Scambio prigionieri è passo importante verso fine guerra Ucraina - Erdogan

Il presidente turco Tayyip Erdogan a New York

ISTANBUL (Reuters) - Il presidente turco Tayyip Erdogan ha detto che lo scambio di prigionieri effettuato da Russia e Ucraina, che ha coinvolto quasi 300 persone con la mediazione della Turchia, è un passo importante verso la fine della guerra, secondo quanto riporta l'emittente turca Ntv.

Tra i prigionieri scambiati, cinque alti comandanti ucraini sono arrivati in Turchia, dove rimarranno fino alla fine della guerra, e il presidente ucraino Volodymyr Zelensky li ha definiti "supereroi".

Erdogan ha detto ai giornalisti a New York che lo scambio è avvenuto come risultato del lavoro diplomatico condotto con Zelensky e il presidente russo Vladimir Putin.

"La Turchia ha raccolto il frutto della sua fiducia nel potere del dialogo e della diplomazia", ha detto Erdogan al termine della sua visita negli Stati Uniti.

La Turchia, membro della Nato, ha stretti legami sia con la Russia che con l'Ucraina e ha cercato di mediare durante la guerra, rifiutando le sanzioni occidentali contro Mosca, ma criticando anche l'invasione russa e fornendo a Kiev droni armati.

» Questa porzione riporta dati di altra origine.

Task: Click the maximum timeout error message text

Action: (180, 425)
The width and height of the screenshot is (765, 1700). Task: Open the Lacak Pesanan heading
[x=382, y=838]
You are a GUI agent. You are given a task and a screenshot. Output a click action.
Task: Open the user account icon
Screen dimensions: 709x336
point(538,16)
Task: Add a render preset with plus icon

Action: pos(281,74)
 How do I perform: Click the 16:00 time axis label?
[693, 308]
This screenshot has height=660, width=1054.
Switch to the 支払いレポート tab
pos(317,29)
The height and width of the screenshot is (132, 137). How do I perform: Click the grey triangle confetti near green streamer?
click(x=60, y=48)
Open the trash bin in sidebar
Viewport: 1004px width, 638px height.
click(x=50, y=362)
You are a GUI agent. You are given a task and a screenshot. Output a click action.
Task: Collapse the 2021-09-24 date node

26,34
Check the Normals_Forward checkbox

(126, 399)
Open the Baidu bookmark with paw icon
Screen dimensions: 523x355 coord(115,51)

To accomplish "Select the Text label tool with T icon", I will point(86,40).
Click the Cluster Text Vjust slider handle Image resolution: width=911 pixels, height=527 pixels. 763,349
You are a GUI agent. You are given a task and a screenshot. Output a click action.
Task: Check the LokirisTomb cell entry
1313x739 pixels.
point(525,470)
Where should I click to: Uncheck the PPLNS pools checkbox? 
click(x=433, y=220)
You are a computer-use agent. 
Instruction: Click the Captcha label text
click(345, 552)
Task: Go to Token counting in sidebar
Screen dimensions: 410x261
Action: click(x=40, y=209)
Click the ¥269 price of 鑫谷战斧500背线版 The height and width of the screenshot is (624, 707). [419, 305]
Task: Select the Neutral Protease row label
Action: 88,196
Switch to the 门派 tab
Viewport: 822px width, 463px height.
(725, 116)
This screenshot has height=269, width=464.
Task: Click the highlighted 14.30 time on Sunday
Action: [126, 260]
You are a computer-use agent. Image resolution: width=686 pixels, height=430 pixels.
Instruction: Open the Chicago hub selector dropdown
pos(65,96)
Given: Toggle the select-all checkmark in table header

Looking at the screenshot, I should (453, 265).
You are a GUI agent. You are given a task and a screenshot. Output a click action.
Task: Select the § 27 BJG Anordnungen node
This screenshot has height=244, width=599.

"Questo scambio di prigionieri, avvenuto con la mediazione della Turchia, è un passo importante verso la fine della guerra", ha detto.

"Continueremo a impegnarci per raggiungere la pace e la stabilità in futuro. Ad esempio, non appena torneremo, chiameremo nuovamente i leader e continueremo la nostra opera diplomatica con loro", ha aggiunto.